“A sleek, creative approach hardly deters questions of what the movie is ultimately able to convey.”
by Ken Bakely
It is clear that nothing is clear. Sonia Kennebeck’s Enemies of the State wants to communicate the uncertainties of the case she’s presenting in every frame. Everything is cloaked in secret and festering with deception, either on the part of the defendants, the prosecution, or both. Through a combination of talking-head interviews and hybrid reenactments (actors lip-synching archival audio), Kennebeck lays out the bizarre case of Matt DeHart, an Anonymous-affiliated hacker who lives an in an unassuming Midwestern home with his parents, both of whom have military backgrounds (and he served in the Air National Guard). Claiming to have uncovered bombshell CIA documents, he is shortly thereafter put under investigation for producing child pornography. DeHart says that the charges are wholly manufactured, and he and his family embark on a myriad of efforts to flee the country, visiting the Russian and Venezuelan embassies before unsuccessfully applying for asylum in Canada, additionally asserting that he was extrajudicially abducted and tortured by U.S. authorities seeking information. What follows is a deeply convoluted narrative, in which solid answers and the ability to confidently connect the dots feel like extraordinary luxuries, and the only thing more suspicious than not having any information at all is having information that seems selective and spotty; random snippets of data contextualized with assertions rather than fact.
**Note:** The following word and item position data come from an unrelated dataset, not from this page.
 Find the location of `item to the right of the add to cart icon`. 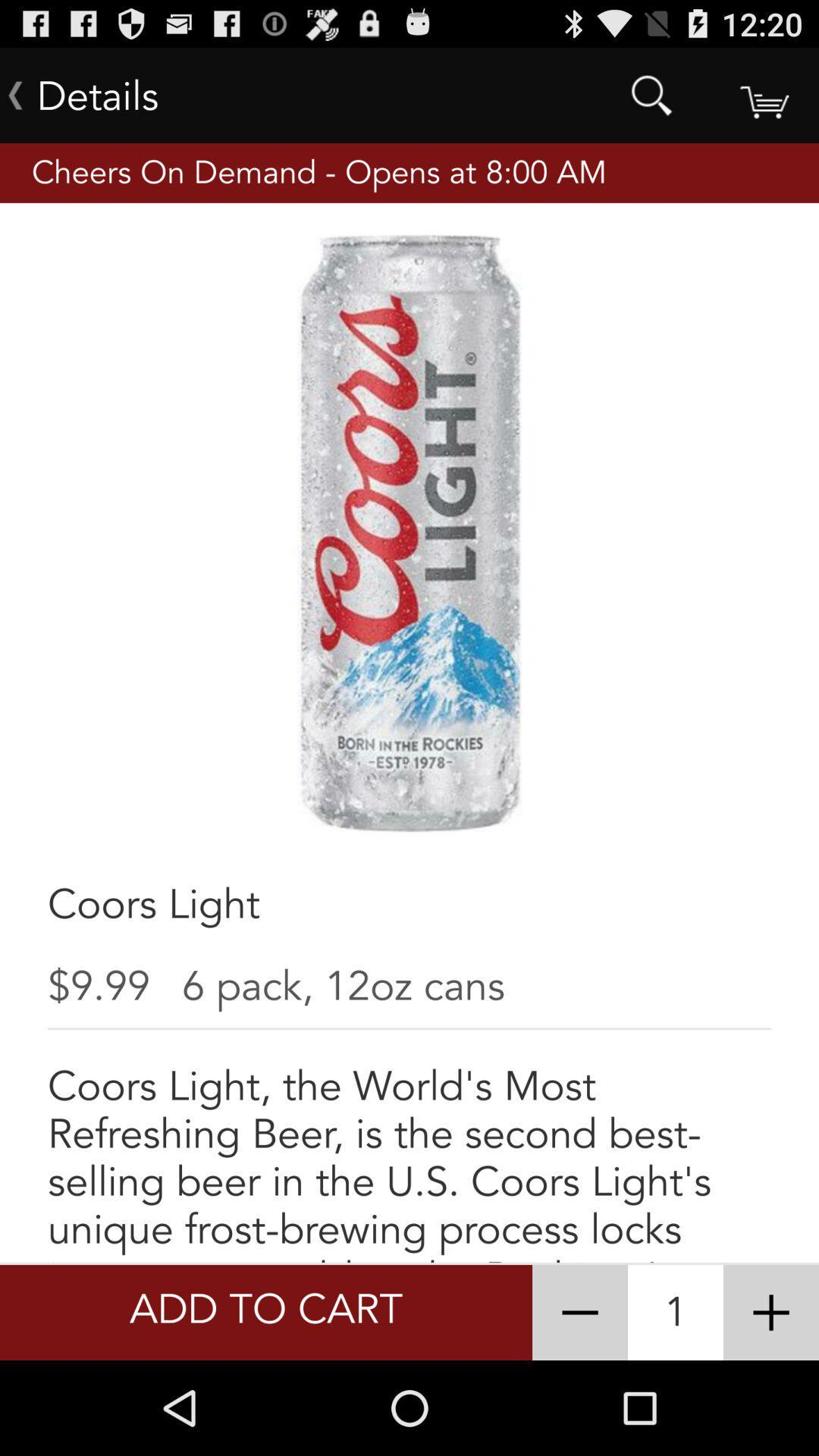

item to the right of the add to cart icon is located at coordinates (579, 1312).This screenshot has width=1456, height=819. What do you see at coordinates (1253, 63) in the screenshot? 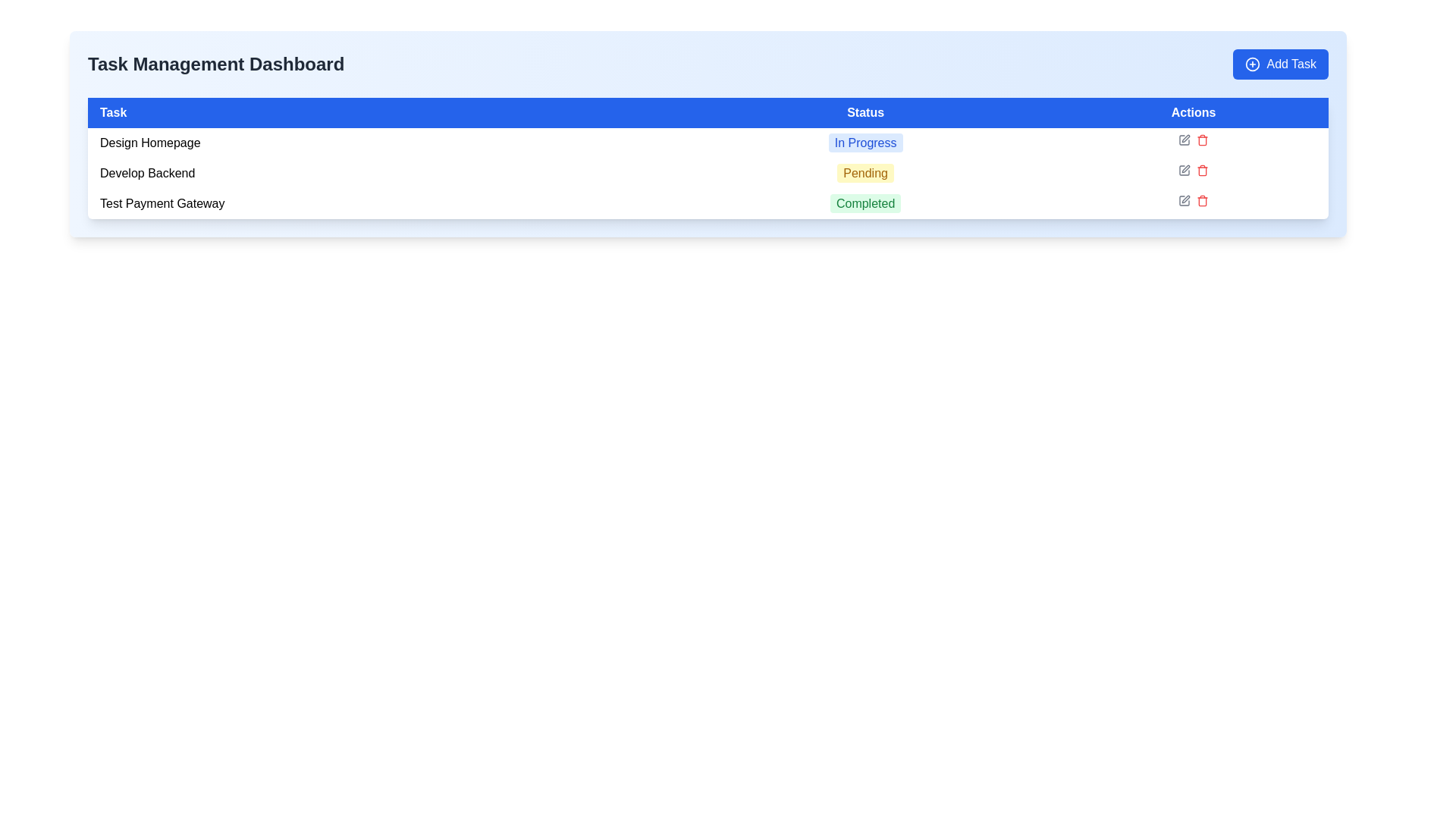
I see `the icon that represents the action of adding a task, which is located inside the 'Add Task' button in the top-right corner of the interface` at bounding box center [1253, 63]. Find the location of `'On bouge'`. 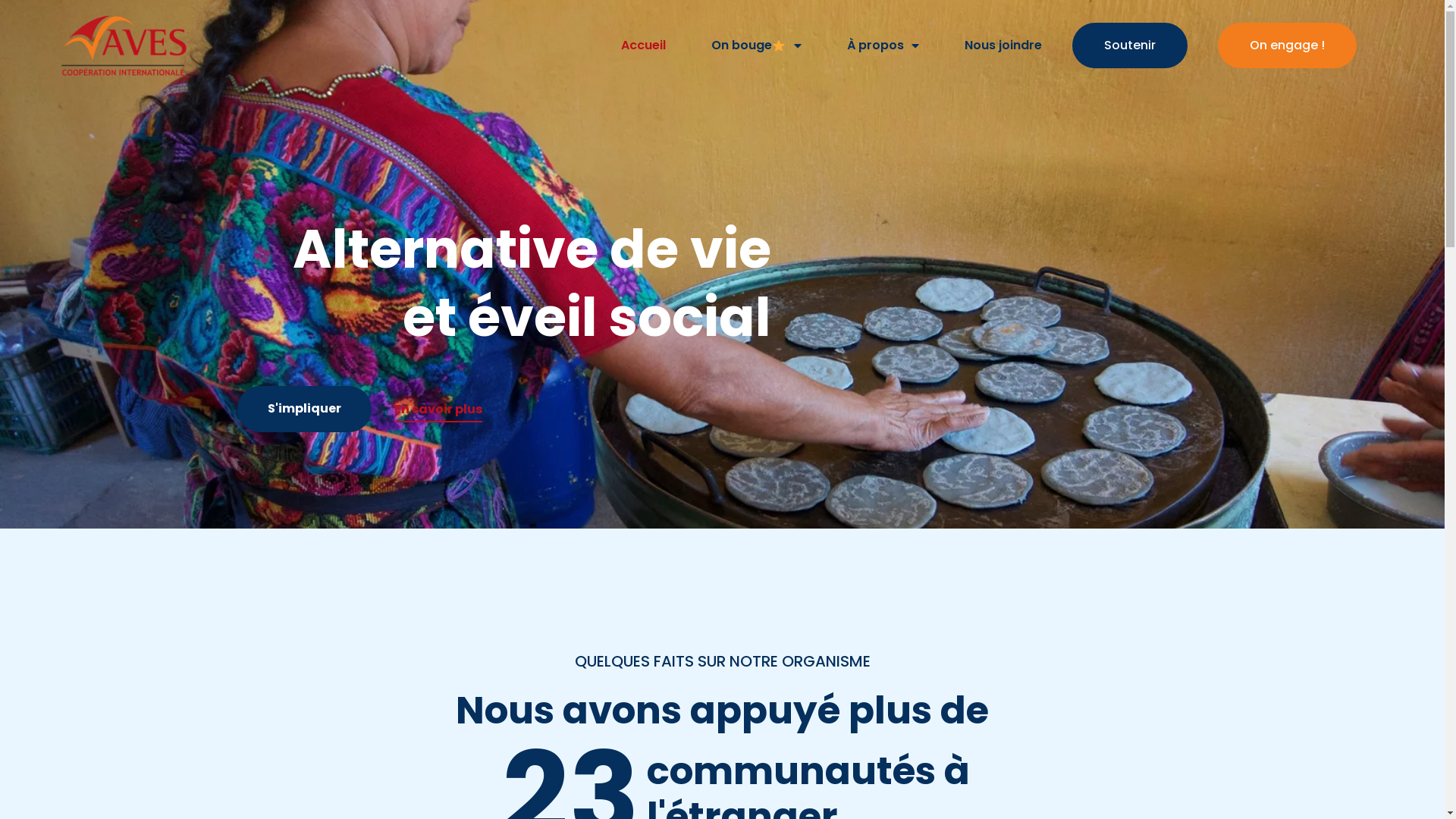

'On bouge' is located at coordinates (756, 45). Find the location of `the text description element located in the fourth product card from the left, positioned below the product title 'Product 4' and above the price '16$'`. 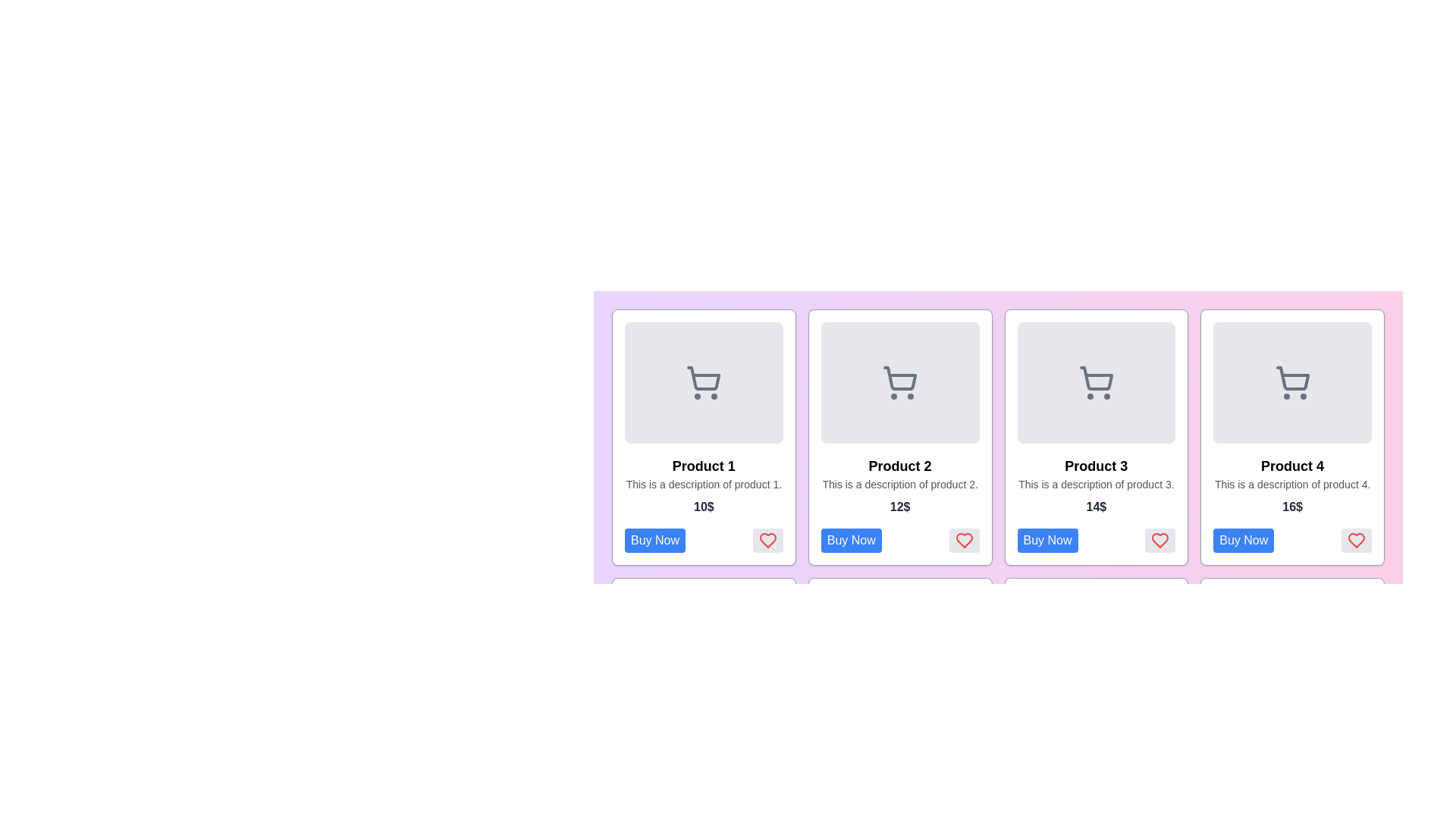

the text description element located in the fourth product card from the left, positioned below the product title 'Product 4' and above the price '16$' is located at coordinates (1291, 485).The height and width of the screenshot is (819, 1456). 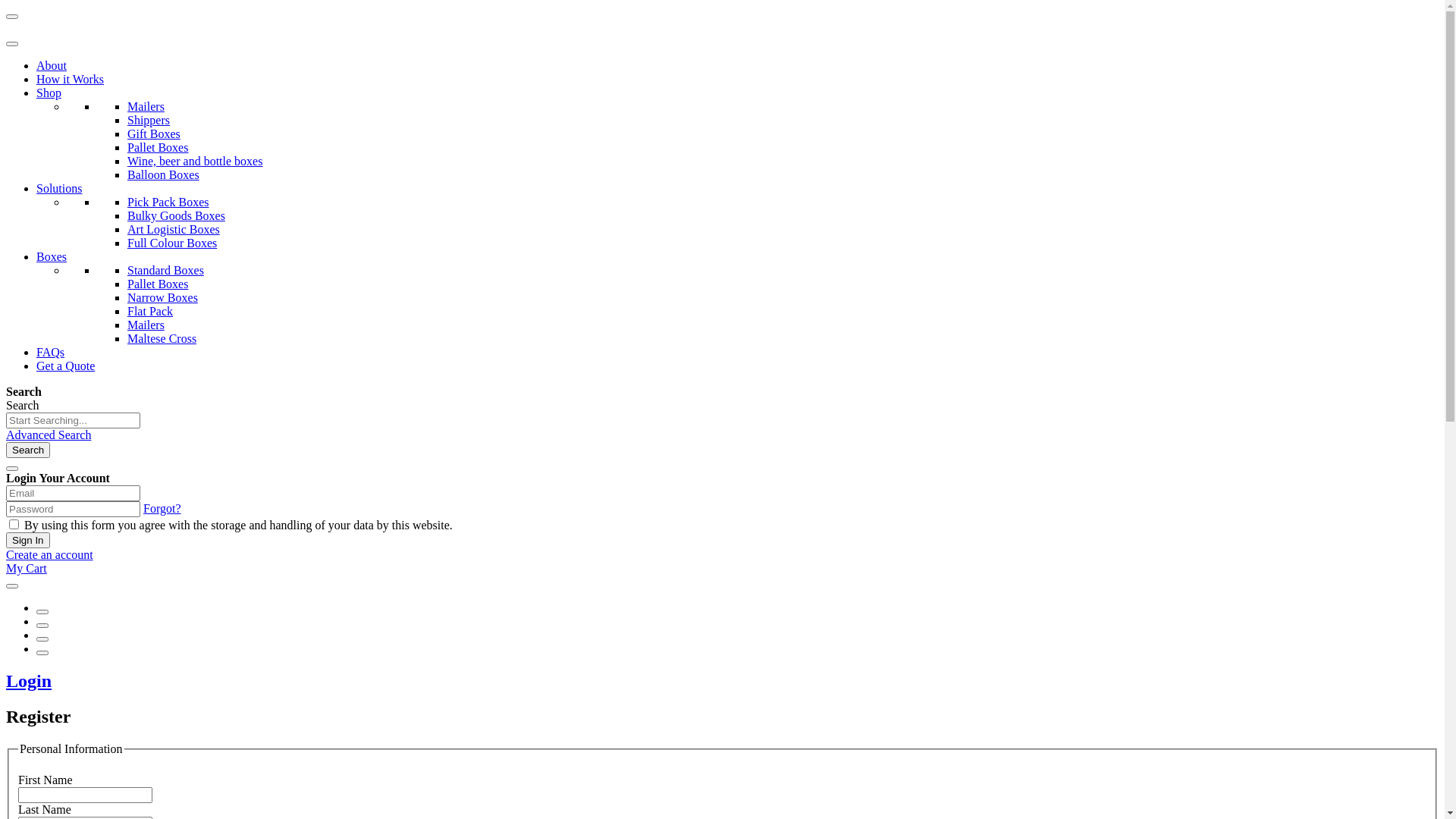 What do you see at coordinates (163, 174) in the screenshot?
I see `'Balloon Boxes'` at bounding box center [163, 174].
On that note, it’s crucial to note that DeHart’s defenders, including the film’s primary interviewees,* Paul and LeAnn DeHart – the subject’s parents – must rely on largely anecdotal evidence, primarily originating from his own statements. It’s easy to watch the beginning of Enemies of the State and assume that it will be a presentation for the defense – after all, it would hardly be out of character for the U.S. government to plant evidence to dispose of people it would rather not deal with – but it’s more complicated than that. Kennebeck’s greatest strength as a storyteller is how she is able to look at a profoundly tangled mass of threads and walk us through in a way that feels organic and easy to follow. This is doubly impressive when one considers that the entire point is that we don’t actually know what’s happening. The central question at hand is whether Matt DeHart is an innocent whistleblower methodically destroyed by the dark reaches of the intelligence community, or if he is a shameless liar who tried to take advantage of paranoia about the state to distract from his hideous crimes. Both seem plausible here (and perhaps even a synthesis of the two), but it’s not really the point of the movie to even lean in either direction. It wouldn’t be possible, anyway. Kennebeck emphasizes the extraordinary difficulties that can come when trying to deduce the truth. She admirably does not manipulate the facts in search of an easy narrative. Quite the opposite: she slyly lets the viewer draw assumptions that may be later challenged, allowing for reflection on what causes such assumptions in the first place.
It’s better, then, to think of this less as a comprehensive piece of journalism, and more like a case study on the difficulties and dangers in trying to extrapolate from the very limited amount that we know. This is a vital lesson, but as Enemies of the State approaches it from different angles, again and again, through its meticulous profiling of the DeHarts and the case, the film spends large chunks of its runtime feeling like it’s just spinning its wheels. While fascinatingly presenting its details, there is less substance to the surrounding structure. A sleek, creative approach hardly deters questions of what the movie is ultimately able to convey, when all of the exhausting twists and turns of the story wind with seemingly no end in sight. The movie runs out of things to say – or perhaps more troublingly, never had all that much to say in the first place. Kennebeck seems unsure of how to concoct this into a feature-length film, and though she is able to keep us engaged with her sharp directorial style, there’s the question of how much she can do when, by design, there isn’t much underneath the surface. While Enemies of the State never loses sight of its core message, the film ultimately departs on a frustratingly empty note, and not in the way that it intended to be.
*Matt DeHart agreed to a plea bargain in 2015 and was released from prison in 2019, but he declined to be interviewed for this film.